» Task requirements
Extract the portion of the listing starting at the line that contains "Describe the element at coordinates (606, 107)" and ending at the final line of the listing, reproducing it word for word. Omit the pictures from your answer.

Stored items from a collection
**********
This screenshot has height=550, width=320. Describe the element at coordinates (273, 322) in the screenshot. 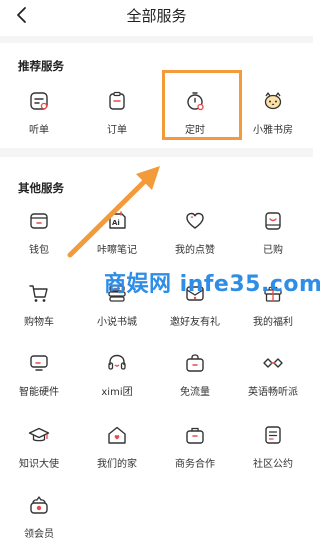

I see `service-item-label: 我的福利` at that location.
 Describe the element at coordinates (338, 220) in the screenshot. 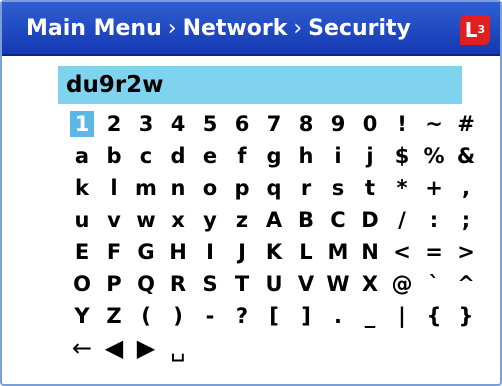

I see `keyboard-key: C` at that location.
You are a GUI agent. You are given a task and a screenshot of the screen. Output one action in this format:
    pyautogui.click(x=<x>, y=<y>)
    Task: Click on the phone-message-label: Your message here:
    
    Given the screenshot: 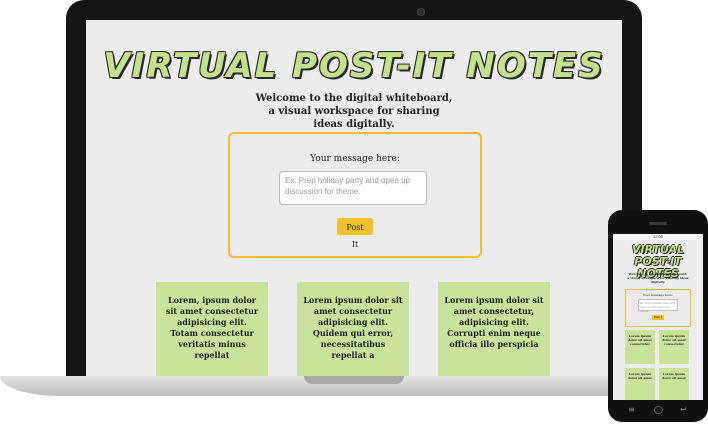 What is the action you would take?
    pyautogui.click(x=658, y=295)
    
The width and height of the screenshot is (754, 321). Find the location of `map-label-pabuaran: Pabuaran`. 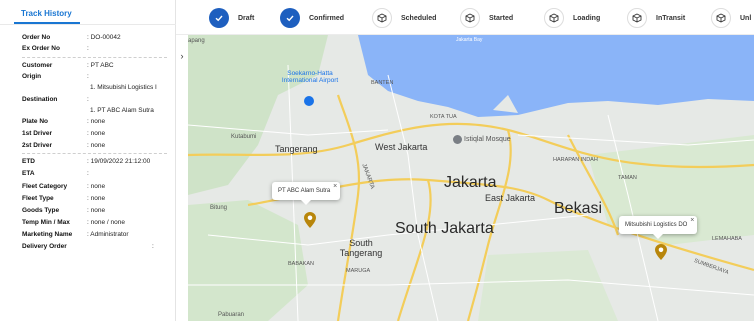

map-label-pabuaran: Pabuaran is located at coordinates (232, 315).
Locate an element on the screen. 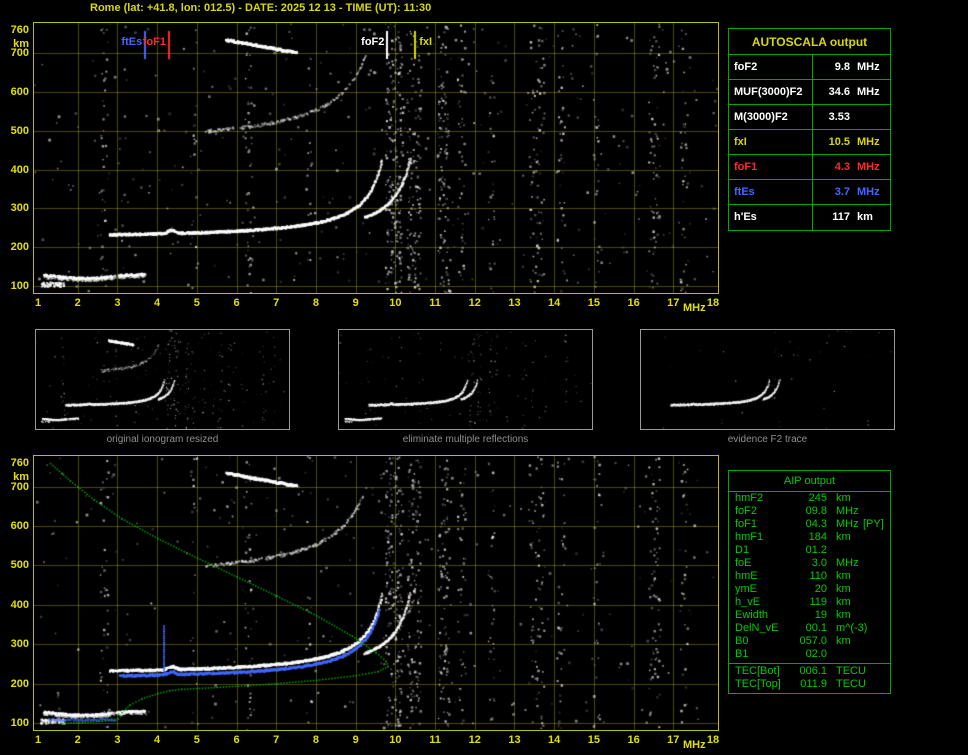 The image size is (968, 755). aip-param-label: B0 is located at coordinates (742, 641).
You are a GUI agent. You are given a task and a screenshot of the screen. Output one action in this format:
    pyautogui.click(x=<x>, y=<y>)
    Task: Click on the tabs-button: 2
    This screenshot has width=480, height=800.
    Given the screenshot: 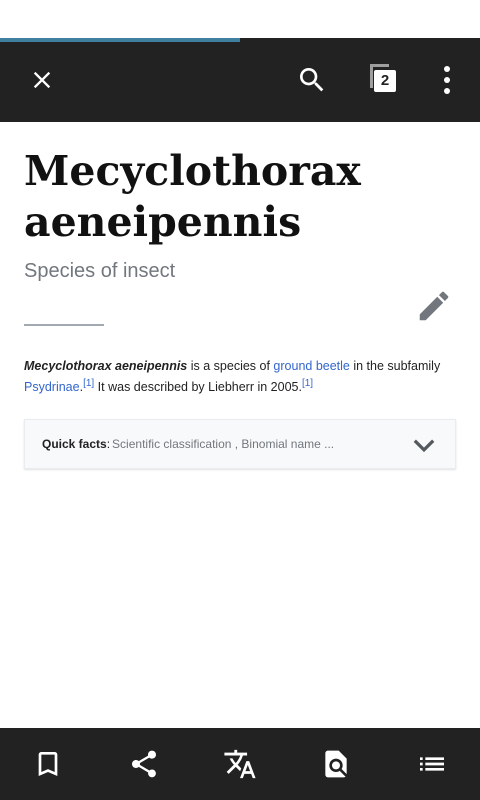 What is the action you would take?
    pyautogui.click(x=384, y=80)
    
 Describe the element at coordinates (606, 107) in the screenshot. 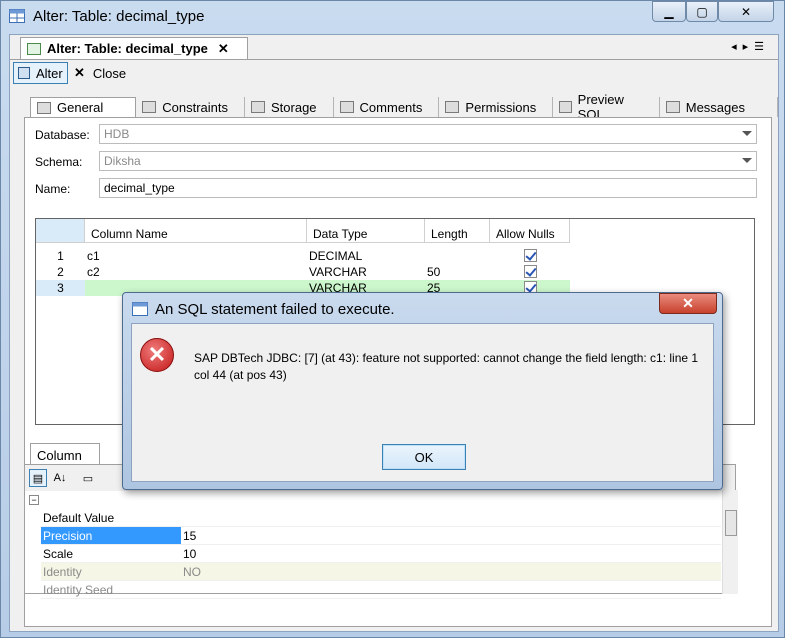

I see `tab-preview-sql: Preview SQL` at that location.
**********
» Task result
 Describe the element at coordinates (606, 107) in the screenshot. 

I see `tab-preview-sql: Preview SQL` at that location.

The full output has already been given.